ImaginAB Formally Opens Japanese Subsidiary
ImaginAB announced the launch of its wholly owned subsidiary ImaginAB Japan KK. The Tokyo-based company will supply commercial needs of several crucial clinical development and collaboration opportunities for the company.
Dr. Shintaro Nishimura, who will lead the subsidiary company, said, “ImaginAb Japan KK has the unique potential to address the significant market for PET products here, combining ImaginAb's novel imaging agents and an understanding of the Japanese regulatory and market engagement requirements. For example, we see opportunities for ImaginAb's T-cell imaging products given the recent change in regulatory landscape for regenerative medicine and cell therapies. There is also a major opportunity for ImaginAb's lead program for imaging metastatic prostate cancer because of a growing patient population with distinct diagnostic and staging needs.”
Dr. Christian Behrenbruch, co-founder and CEO of ImaginAb, said that Dr. Nishimura’s knowledge and connections within the Japanese nuclear medicine and biopharmaceutical field are expected to advance the company through regulatory dialogs and clinical collaborations in the country.

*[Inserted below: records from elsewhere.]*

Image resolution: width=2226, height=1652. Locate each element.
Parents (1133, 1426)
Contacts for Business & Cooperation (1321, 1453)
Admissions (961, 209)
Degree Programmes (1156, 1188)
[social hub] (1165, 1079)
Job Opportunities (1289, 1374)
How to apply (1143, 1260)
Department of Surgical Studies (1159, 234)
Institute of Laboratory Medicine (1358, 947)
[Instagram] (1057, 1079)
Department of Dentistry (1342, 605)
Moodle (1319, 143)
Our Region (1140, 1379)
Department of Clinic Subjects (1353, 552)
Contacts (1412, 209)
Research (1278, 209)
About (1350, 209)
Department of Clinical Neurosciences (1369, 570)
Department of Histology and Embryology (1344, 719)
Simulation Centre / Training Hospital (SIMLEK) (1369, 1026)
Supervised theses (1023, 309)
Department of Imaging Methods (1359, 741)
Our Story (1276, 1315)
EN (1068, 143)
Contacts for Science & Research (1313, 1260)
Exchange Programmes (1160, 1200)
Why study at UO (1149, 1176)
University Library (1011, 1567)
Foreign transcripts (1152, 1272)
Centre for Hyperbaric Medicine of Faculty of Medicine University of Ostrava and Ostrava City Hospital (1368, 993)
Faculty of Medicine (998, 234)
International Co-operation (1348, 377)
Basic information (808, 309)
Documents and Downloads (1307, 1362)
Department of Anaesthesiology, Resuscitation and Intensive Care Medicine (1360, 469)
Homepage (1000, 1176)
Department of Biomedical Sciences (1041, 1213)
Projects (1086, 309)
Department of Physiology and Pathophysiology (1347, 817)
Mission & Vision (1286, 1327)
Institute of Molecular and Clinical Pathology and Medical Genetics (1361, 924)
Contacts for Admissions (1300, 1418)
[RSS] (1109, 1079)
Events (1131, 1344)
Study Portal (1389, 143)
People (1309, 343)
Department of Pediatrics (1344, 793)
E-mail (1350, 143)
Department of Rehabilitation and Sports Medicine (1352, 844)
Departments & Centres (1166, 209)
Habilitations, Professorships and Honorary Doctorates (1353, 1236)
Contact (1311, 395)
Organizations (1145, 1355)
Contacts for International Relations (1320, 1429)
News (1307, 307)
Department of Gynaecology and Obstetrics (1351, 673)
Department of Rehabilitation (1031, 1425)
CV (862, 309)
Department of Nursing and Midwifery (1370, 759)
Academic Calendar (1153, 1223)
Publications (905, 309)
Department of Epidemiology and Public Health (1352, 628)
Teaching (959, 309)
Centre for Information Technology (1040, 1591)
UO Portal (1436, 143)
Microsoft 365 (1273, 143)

The company’s current pipeline comprises imaging agents for a variety of cancers, including prostate, ovarian, and pancreatic. In particular, ImaginAB is focusing on its CD3 and CD8 ‘immunoPET’ imaging to understand the role of immune function and response in different disease settings, such as those in cancer and autoimmune disease. The company has approximately 30 target partnerships with global pharmaceutical firms centered on a variety of cancers, and neurodegenerative and immune diseases.
“The establishment of a Japanese presence for ImaginAb, including leadership from Dr. Nishimura, is an important milestone for the company. Japan is a major market for imaging with Positron Emission Tomography (PET) with a substantial and mature clinical installation footprint. We see significant prospects for ImaginAb in Japan, both in the clinical setting but also in collaboration with Japanese biopharmaceutical companies, which have made a significant commitment to the use of molecular imaging in drug development,” said Dr. Behrenbruch.